1) It didn’t work the last time, when I very well thought that may be this in THE time it will work.

2) If it, by some tiny amount of chance, does work, and the cloudiness from my solutions clear up, well then, that is exactly how I’d prefer it, wouldn’t I?

So, in the long run, pessimism in the lab is a better option. If it doesn’t work, you are not disappointed, because you knew it wouldn’t work.

And if it does work, you can be twice more happy compared to if you thought that may be this in THE time it will work.

P. S. However, of course, there is a catch. If all of a sudden, everything starts going right in the lab, well, that’s enough ground to include skepticism in your mix of pessimism.

That Doesn’t Work

For the last four months, my PhD has accumulated into wonderful experiences of “okay so that doesn’t work”.

Which is good, because every time one thing doesn’t work, there’s one thing less to discover that doesn’t work, getting you one step closer to the thing that does work.

So you have this recipe/procedure/protocol that you need to optimize, or get the best out of. You start off with rather good energies, thinking the most it will take you is, what, three weeks? It seems pretty simple. You’ll easily find the best way to do it in that much of time. 

As you try on and on, you realize there are so many factors and parameters that are affecting the whole process. And to get to the best possible option, you will need to twiddle with all of those (ALL of those, one at a time. And then of course you have to make sure that once you are checking one factor, something else doesn’t meddle in and give you some kind of false positive or negative).

But…

… Do you even have all the options jotted down? There might be more. There must be something you are missing.

… What if option G was the best recipe? It did give some results but you probably went ahead trying H, I, J, K, L because you may discover something better (there might be no “better”, but you’ll need to find that out for yourself, now, won’t you?).

… Would “better” pass off as “best”? What even is meant by “best-possible recipe/procedure/protocol”? Is there a “better” than what you are considering “best”?

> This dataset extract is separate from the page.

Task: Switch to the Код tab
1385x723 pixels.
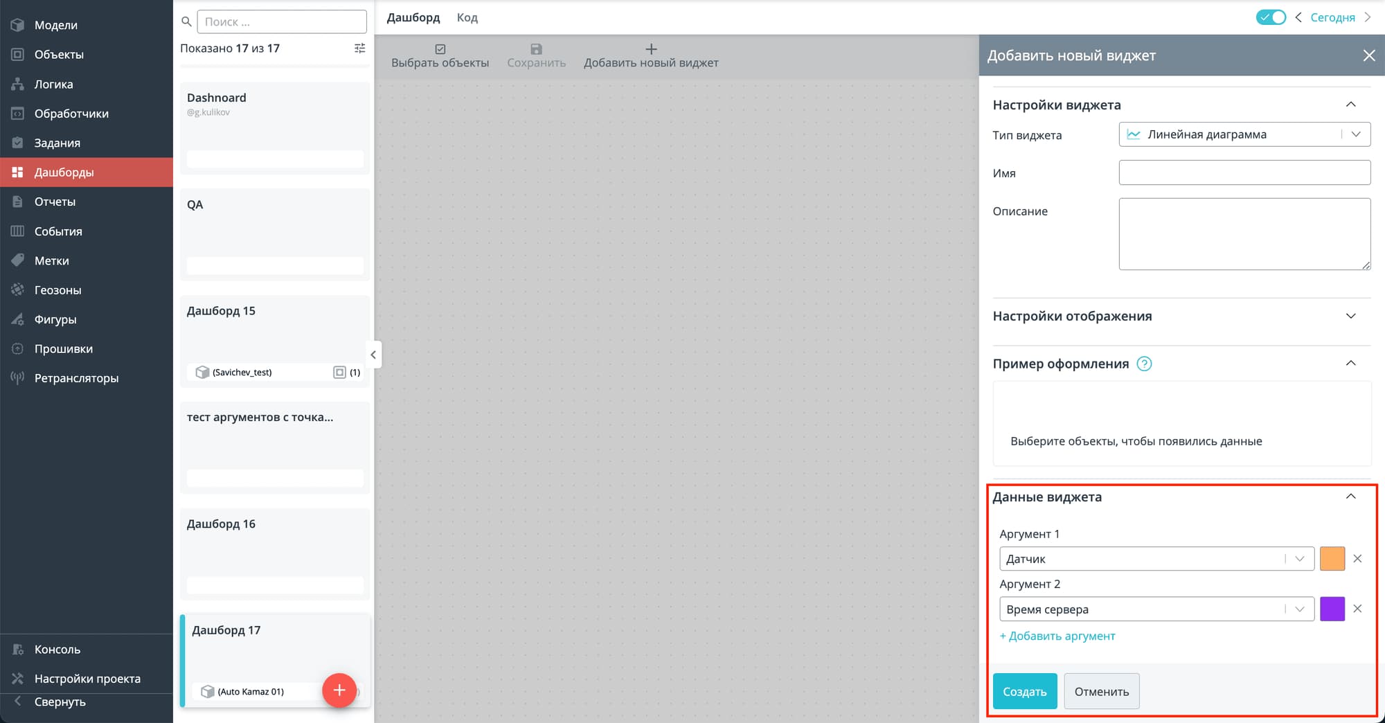Action: point(467,17)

After everything, you end up with lots of data, most of which is just proof of how, mostly, it doesn’t work (if you are lucky, it may be otherwise). Obviously, there’s always a chance that nothing is going to work. And it might be some time before you realize that you need to change the whole game plan.

I mean, a PhD is like life in real time. So you want to learn about life, go get a PhD: It will teach you things in a couple years that you might take decades to learn otherwise.